Lo más evidente es la diferente fuerza física, que no es determinante pero, queramos o no, en muchas ocasiones, es un condicionante más. No es lo mismo manejar una moto de cilindrada media que una maxitrail, aunque esto es algo que a las mujeres que viajamos no nos importa demasiado. Muchos moteros siguen obsesionados con eso de «tener la moto más grande», nosotras sin embargo ante todo preferimos sentirnos seguras, y para eso es vital la altura de la moto, su peso y la postura. De hecho, todos mis viajes han sido con motos de 650 cc, con las que he alcanzado lugares remotos y nunca he echado en falta una moto mayor.

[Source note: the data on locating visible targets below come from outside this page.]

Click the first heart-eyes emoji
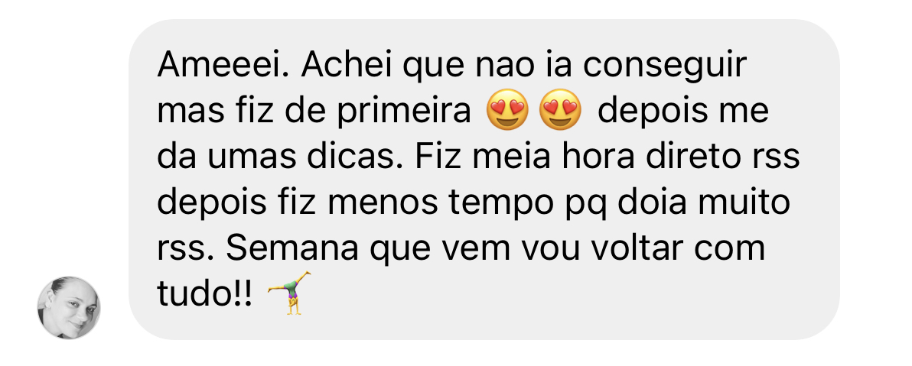Image resolution: width=912 pixels, height=366 pixels. [508, 110]
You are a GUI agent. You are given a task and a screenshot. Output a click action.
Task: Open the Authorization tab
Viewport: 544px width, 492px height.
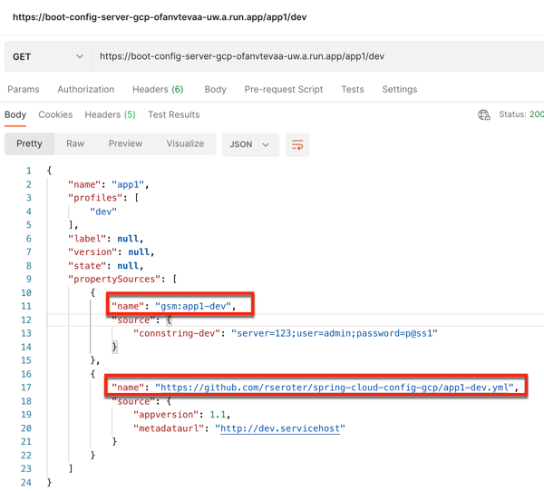click(x=86, y=90)
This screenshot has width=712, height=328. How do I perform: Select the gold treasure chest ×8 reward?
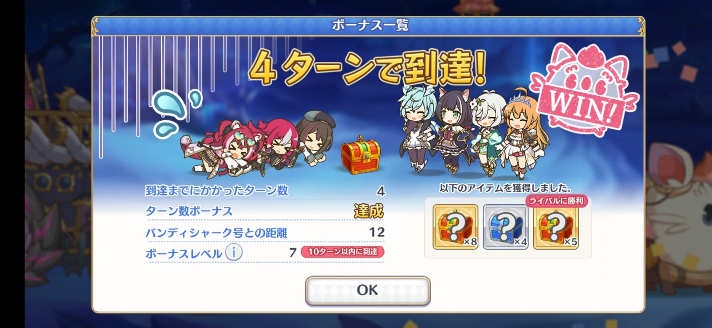pos(455,227)
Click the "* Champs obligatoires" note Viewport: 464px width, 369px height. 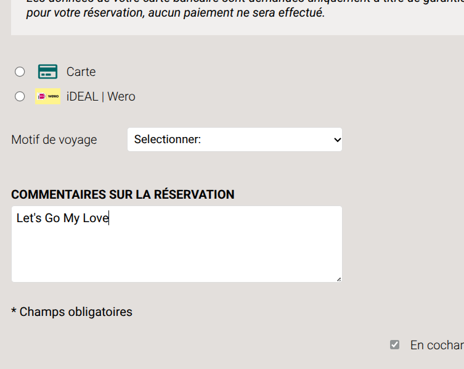(x=71, y=312)
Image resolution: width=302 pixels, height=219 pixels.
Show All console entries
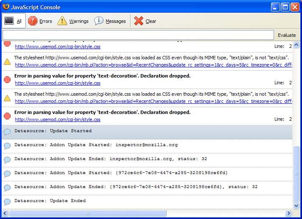click(14, 21)
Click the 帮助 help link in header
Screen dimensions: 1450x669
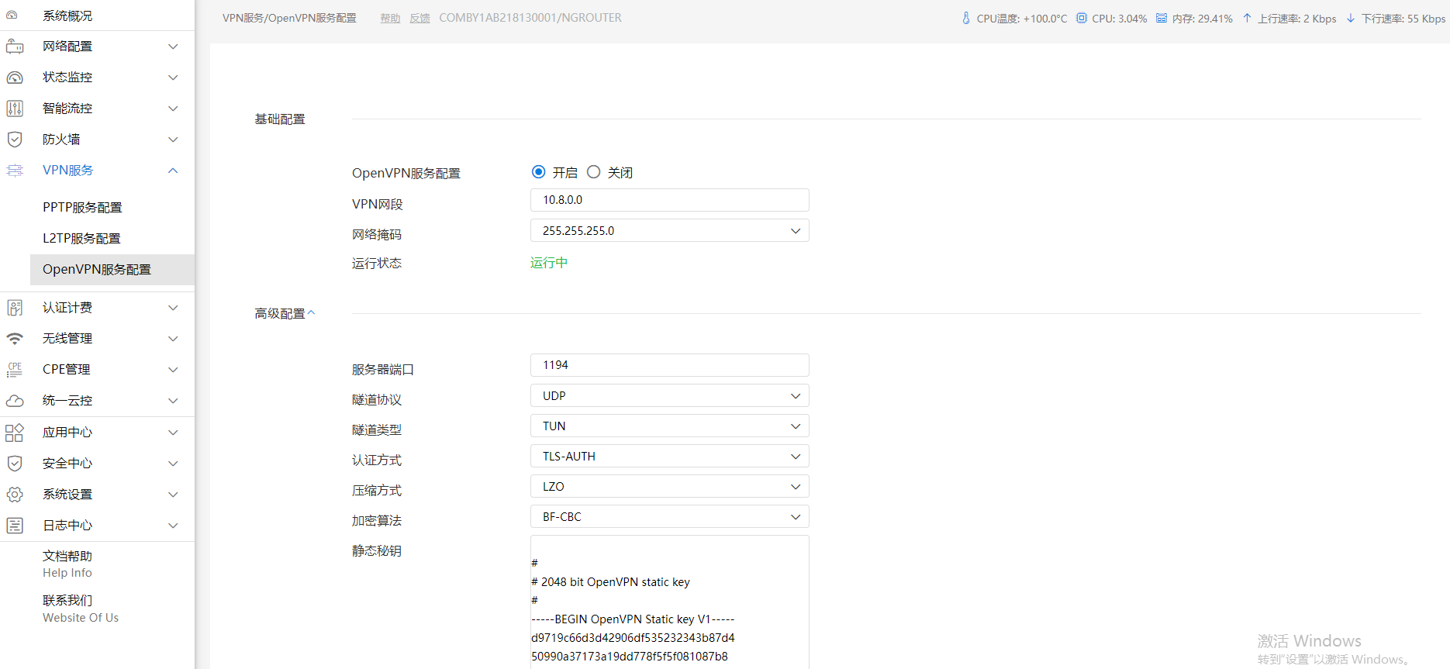tap(390, 19)
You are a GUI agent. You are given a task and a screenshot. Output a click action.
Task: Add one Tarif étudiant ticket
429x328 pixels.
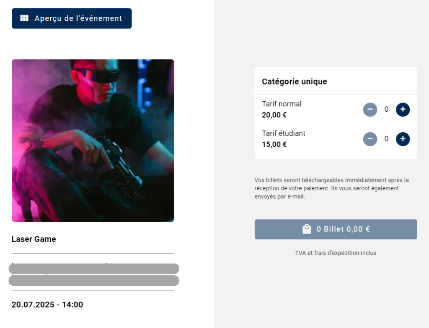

La mayoría de las mujeres que conozco, y que compartimos esta ilusión por los viajes, no alardeamos de si hemos hecho esto o lo otro, que es otra diferencia importante con respecto a los hombres. Cuando intercambiamos información entre nosotras lo hacemos de una forma natural, sin exageraciones y con humildad, a diferencia de algunos que cuentan un viaje por Marruecos como si hubieran cruzado en moto el estrecho de Darién. Pero me temo que ante esto no hay solución posible, debe ir en los genes, ya que esta actitud no se limita solamente al mundo de los viajes.
Cuando se viaja es tan importante cómo ves a las personas con las que te encuentras, como la forma en que ellos te ven a ti, y esto último he comprobado que varía si la conductora es una mujer. Hay lugares en el mundo en los que el simple hecho de ser mujer ya es un condicionante, África es un claro ejemplo de ello.
Cuando viajamos a las Cataratas Victoria y en algún control policial nos mandaban detener, siempre se repetía la misma escena, primero le pedían a Jaime su documentación, la de la moto, el carné internacional… Cuando lo habían comprobado, y yo esperaba con la mía en la mano, el policía de turno hacía un gesto un tanto despectivo como queriendo decir: «eres una mujer viajando con un hombre, él es más importante». En muchas aldeas africanas poco habituadas a que los viajeros se detengan en ellas, la llegada de una o varias motos siempre causa cierta expectación, y a veces recelo, pero aquí las mujeres jugamos con ventaja.
En Botswana, Zambia, Namibia… Al parar en alguno de estos poblados, tras quitarme el casco y la cazadora todo resultaba más fácil, las mujeres rápidamente querían entablar conversación conmigo, y yo con ellas. Me invitaban a sus casas, a ir al mercado con ellas, me presentaban a su familia, preguntaban cosas sobre mi vida… Algo inimaginable si hubiera sido un hombre.
También el hecho de ser mujer y conducir una moto hacía que algunos hombres se mostraran más abiertos conmigo y les encantaba asustarme con historias acerca de los peligros de los animales y la carretera. Lo mismo me ocurría en las comunidades de aborígenes australianos o en cualquier aldea perdida en Los Andes.
Si eres mujer y te gusta viajar en moto te animo a que des el siguiente paso, y que pruebes a hacerlo en el asiento delantero. Es mucho más divertido tener ante ti el horizonte abierto que ir viendo el cogote de tu compañero. En cualquier caso, viajes como conductora o acompañante, estaré encantada de conocerte en nuestro VII Encuentro Grandes Viajeros.